Stored data entries
---

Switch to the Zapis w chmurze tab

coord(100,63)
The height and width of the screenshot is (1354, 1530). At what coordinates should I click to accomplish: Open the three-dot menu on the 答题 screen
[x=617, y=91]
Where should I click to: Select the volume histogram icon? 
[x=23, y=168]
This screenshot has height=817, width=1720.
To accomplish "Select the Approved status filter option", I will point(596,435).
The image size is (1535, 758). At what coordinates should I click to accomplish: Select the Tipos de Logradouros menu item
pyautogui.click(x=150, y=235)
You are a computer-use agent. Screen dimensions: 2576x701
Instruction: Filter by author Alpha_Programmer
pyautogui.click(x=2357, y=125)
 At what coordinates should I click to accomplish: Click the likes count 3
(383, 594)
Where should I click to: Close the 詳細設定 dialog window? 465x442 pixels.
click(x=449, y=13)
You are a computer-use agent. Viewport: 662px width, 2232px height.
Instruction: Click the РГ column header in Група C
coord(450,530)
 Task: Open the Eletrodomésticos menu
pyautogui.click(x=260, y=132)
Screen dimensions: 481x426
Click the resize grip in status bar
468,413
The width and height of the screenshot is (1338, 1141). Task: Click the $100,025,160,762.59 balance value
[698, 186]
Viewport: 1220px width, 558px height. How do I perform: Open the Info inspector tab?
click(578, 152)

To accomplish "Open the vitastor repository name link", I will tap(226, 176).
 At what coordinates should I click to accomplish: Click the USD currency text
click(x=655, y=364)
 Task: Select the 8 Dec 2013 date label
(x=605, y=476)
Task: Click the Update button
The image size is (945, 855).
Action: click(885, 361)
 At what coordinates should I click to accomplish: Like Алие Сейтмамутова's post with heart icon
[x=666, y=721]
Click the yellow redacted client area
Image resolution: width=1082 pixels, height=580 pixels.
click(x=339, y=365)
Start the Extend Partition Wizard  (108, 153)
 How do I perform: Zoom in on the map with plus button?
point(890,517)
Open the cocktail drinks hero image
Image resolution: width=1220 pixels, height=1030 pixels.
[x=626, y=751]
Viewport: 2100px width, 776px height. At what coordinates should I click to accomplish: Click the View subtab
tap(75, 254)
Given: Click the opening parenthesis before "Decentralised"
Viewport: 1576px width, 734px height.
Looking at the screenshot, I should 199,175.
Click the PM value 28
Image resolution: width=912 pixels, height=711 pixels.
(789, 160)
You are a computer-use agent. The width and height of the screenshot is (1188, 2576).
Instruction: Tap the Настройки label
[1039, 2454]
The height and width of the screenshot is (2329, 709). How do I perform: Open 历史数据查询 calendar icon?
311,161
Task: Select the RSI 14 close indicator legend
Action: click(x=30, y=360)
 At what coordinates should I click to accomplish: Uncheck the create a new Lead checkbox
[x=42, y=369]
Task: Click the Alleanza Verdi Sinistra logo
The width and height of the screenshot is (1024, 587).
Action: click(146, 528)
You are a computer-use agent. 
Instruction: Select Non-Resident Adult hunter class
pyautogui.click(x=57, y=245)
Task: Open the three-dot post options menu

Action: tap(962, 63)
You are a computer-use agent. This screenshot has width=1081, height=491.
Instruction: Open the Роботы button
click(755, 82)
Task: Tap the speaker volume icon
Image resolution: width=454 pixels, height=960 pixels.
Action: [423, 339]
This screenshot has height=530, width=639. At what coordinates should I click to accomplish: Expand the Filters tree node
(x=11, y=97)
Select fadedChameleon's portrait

---

## Problem requirements
The required answer is the exact run of lines above starting at the line with "The width and height of the screenshot is (1024, 587)." and ending at the line with "Task: Tap the speaker volume icon", with both ends present.

## Solution for this problem
The width and height of the screenshot is (1024, 587).
Action: click(146, 528)
You are a computer-use agent. 
Instruction: Select Non-Resident Adult hunter class
pyautogui.click(x=57, y=245)
Task: Open the three-dot post options menu

Action: tap(962, 63)
You are a computer-use agent. This screenshot has width=1081, height=491.
Instruction: Open the Роботы button
click(755, 82)
Task: Tap the speaker volume icon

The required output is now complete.